### EXTRAIT
+ + + +

Illustration: Vue depuis le balcon
Source: Photographie personnelle
Nous partons à la découverte de la sublime Veliko Tarnovo, appareil photo autour du cou et notice explicative en main. Merci à notre hôte d'avoir rédigé ces instructions que nous avons suivies à la lettre et qui nous ont guidé à travers ce gros village; cet itinéraire touristique nous a révélé la ville sous son plus bel angle. Vue panoramique de la capitale médiévale depuis la colline de Trapezitsa où se trouvent le musée national des Beaux-Arts ainsi que l'imposant monument aux Asen (commémorant la fondation du second empire). L'endroit est idéal pour prendre conscience de l'emplacement exceptionnel dont bénéficie la cité, "au coeur d'un amphithéâtre de collines boisées que traverse la Yantra" (Lonely Planet, page 172). Nous restons un moment dans cet endroit niché dans le coude du fleuve puis traversons le pont quelque peu vertigineux qui nous mène au centre-ville. 

Un passage par l'office de tourisme pour nous rencarder sur le programme des festivités. Comme nous l'a annoncé le taxi, un spectacle son et lumières aura lieu le soir même à 21 heures. Mais avant cela, il est temps de faire une pause rafraîchissement (entendre bière). Pause à la terrasse d'un café surplombant le fleuve, le temps d'avaler une salade chopska et plusieurs gorgées de Zagorka, la blonde préférée des bulgares, qui se laisse décapsuler facilement (vraiment).

+ + + +

### INFORMATIONS FOURNIES

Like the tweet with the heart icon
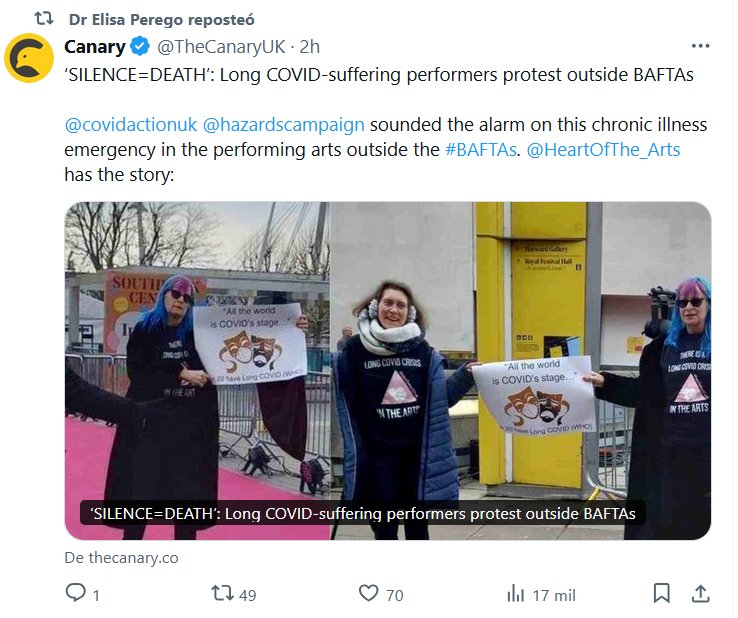 369,593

+ + + +

### SÉRIE DE CONSIGNES
a – Recopiez mot pour mot, dans le récit sur Veliko Tarnovo, tout ce qui va de « Un passage par » jusqu'à « décapsuler facilement (vraiment). ».
b – Traduisez en anglais cette phrase du récit sur Veliko Tarnovo : « Comme nous l'a annoncé le taxi, un spectacle son et lumières aura lieu le soir même à 21 heures. »
c – Écrivez la suite du récit sur Veliko Tarnovo, à partir de sa dernière phrase.

### RÉPONSES AUX CONSIGNES
a –
Un passage par l'office de tourisme pour nous rencarder sur le programme des festivités. Comme nous l'a annoncé le taxi, un spectacle son et lumières aura lieu le soir même à 21 heures. Mais avant cela, il est temps de faire une pause rafraîchissement (entendre bière). Pause à la terrasse d'un café surplombant le fleuve, le temps d'avaler une salade chopska et plusieurs gorgées de Zagorka, la blonde préférée des bulgares, qui se laisse décapsuler facilement (vraiment).

b – As the taxi driver told us, a sound and light show will take place that same evening at 9 p.m.

c –
 Illustration: Petites pintes entre amies
Source: Photographie personnelle


Même si nous sommes tentées de rester tranquillement installées dans cette brasserie vu que le cadre et la carte (le choix et surtout les tarifs pratiqués) ne nous dissuadent pas de la quitter, il ne faut pas oublier le but de notre venue ici : festoyer avec l'autochtone ! Non, plus sérieusement, il serait dommage de rater le défilé de danses traditionnelles. Nous rejoignons l'avenue principale où sont déjà rassemblés des centaines de personnes, danseurs costumés (dont un, coiffé d'un couvre-chef très original, et semblable à mes yeux à un coton tige) ou simples spectateurs. Nous ne sommes certes pas bulgares, mais notre coeur est à la fête. Nous suivons jusqu'au parvis de la forteresse la joyeuse troupe, qui avance au son des musiques traditionnelles (s'échappant de simples hauts-parleurs) qui flottent dans les airs tout comme les fanions tricolores qui décorent les rues.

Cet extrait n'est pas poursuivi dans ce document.